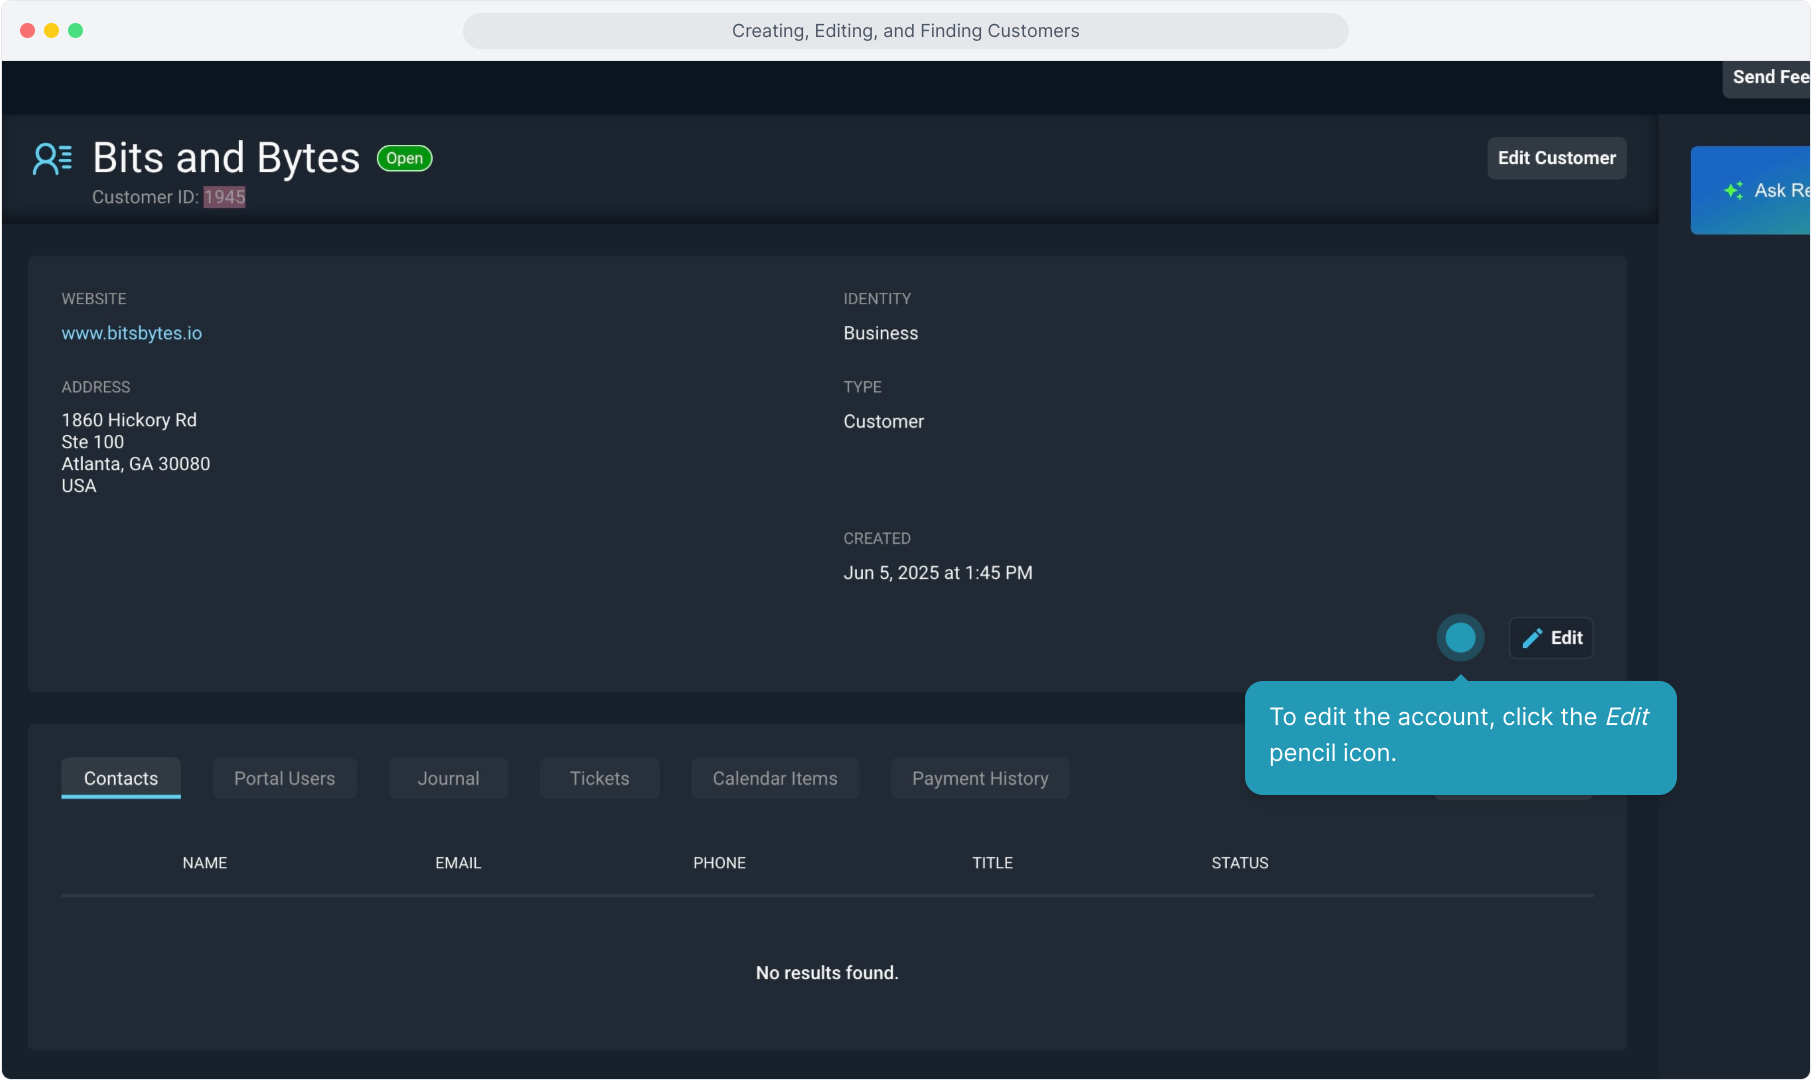This screenshot has width=1812, height=1080.
Task: Sort by the EMAIL column header
Action: 458,863
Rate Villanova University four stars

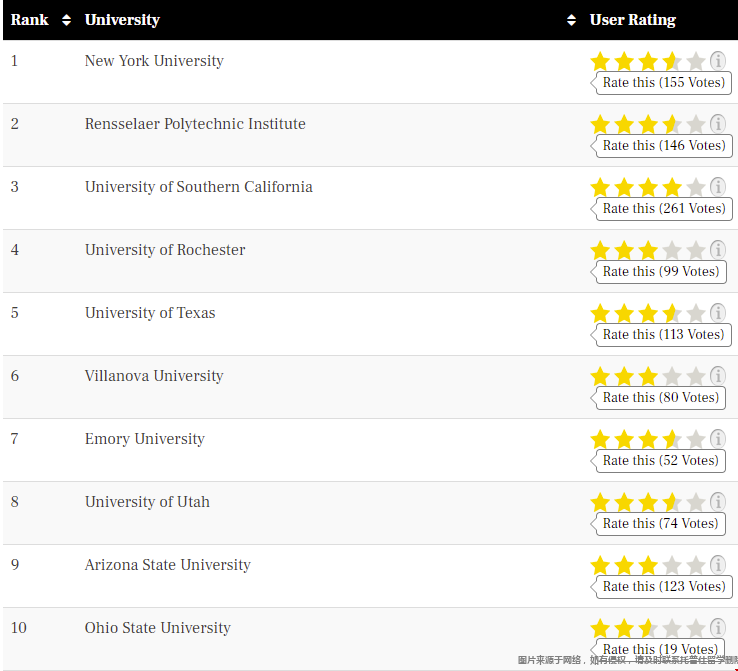tap(672, 376)
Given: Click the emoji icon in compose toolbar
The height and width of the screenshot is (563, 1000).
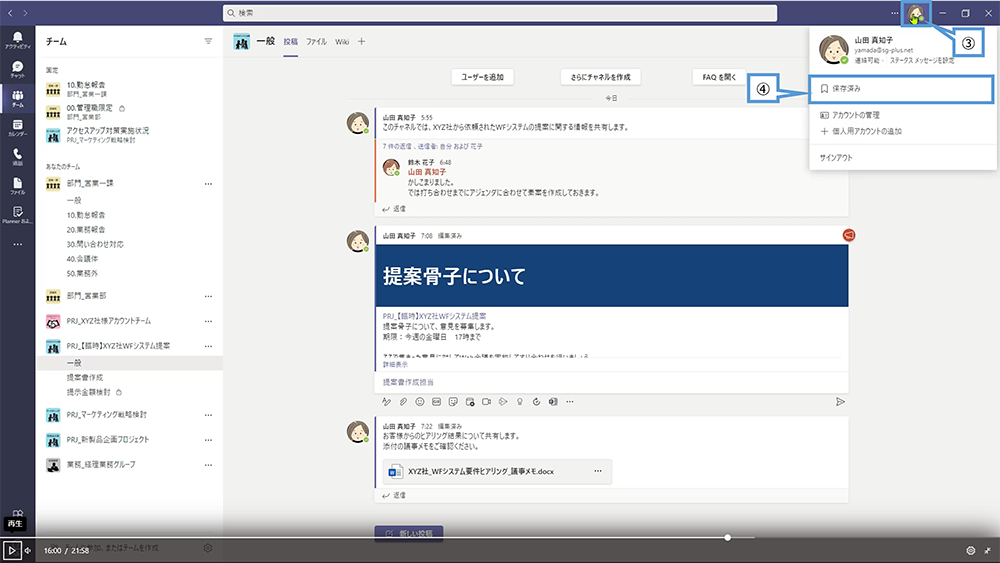Looking at the screenshot, I should tap(420, 401).
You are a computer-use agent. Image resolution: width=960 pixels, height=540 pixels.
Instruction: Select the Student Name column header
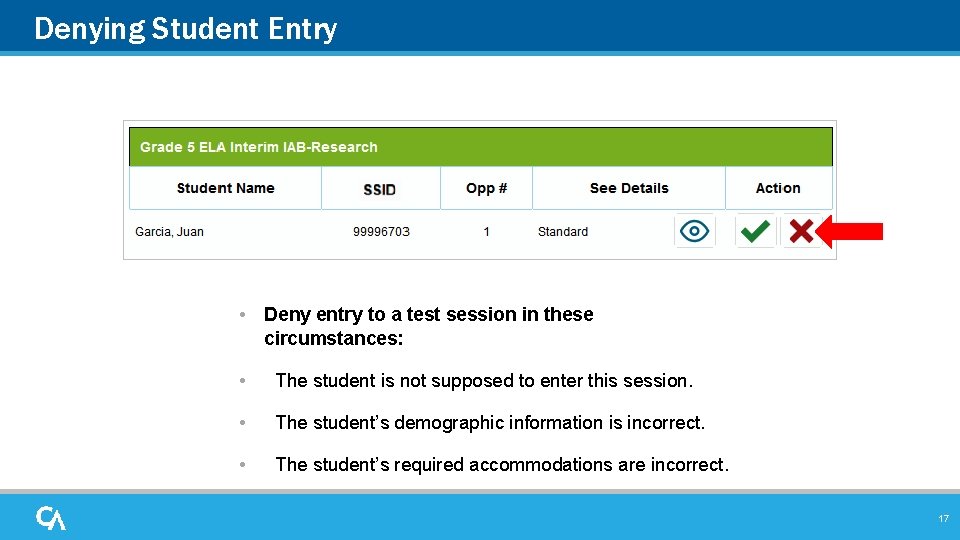pyautogui.click(x=225, y=188)

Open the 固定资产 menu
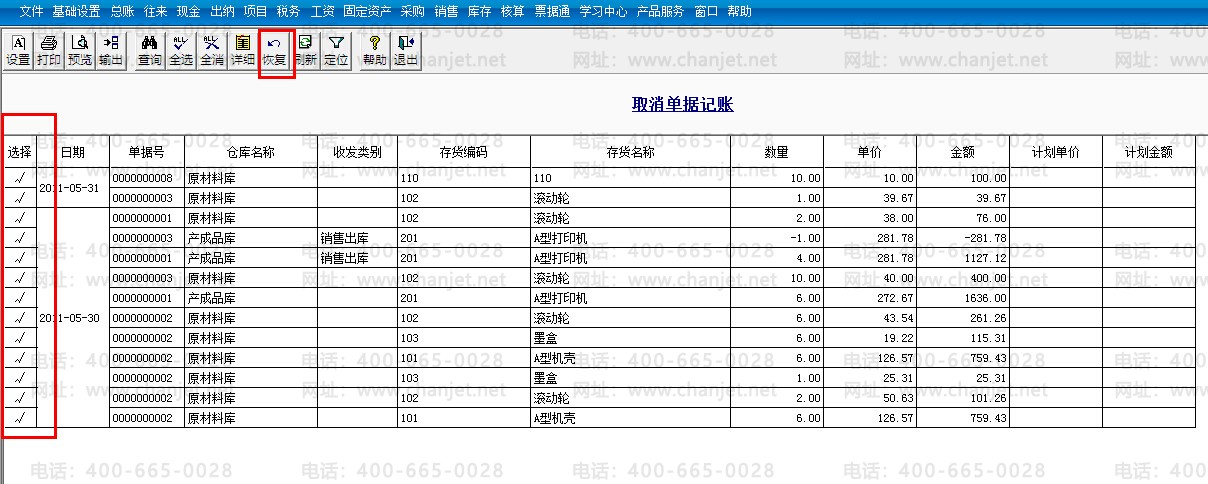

The request: Transcribe all of the lines above exactly, leaving the pictures out of your answer.

Finished answer:
This screenshot has width=1812, height=1080.
Task: Sort by the EMAIL column header
Action: 458,863
Rate Villanova University four stars

tap(672, 376)
Given: Click the emoji icon in compose toolbar
The height and width of the screenshot is (563, 1000).
Looking at the screenshot, I should tap(420, 401).
You are a computer-use agent. Image resolution: width=960 pixels, height=540 pixels.
Instruction: Select the Student Name column header
pyautogui.click(x=225, y=188)

Open the 固定资产 menu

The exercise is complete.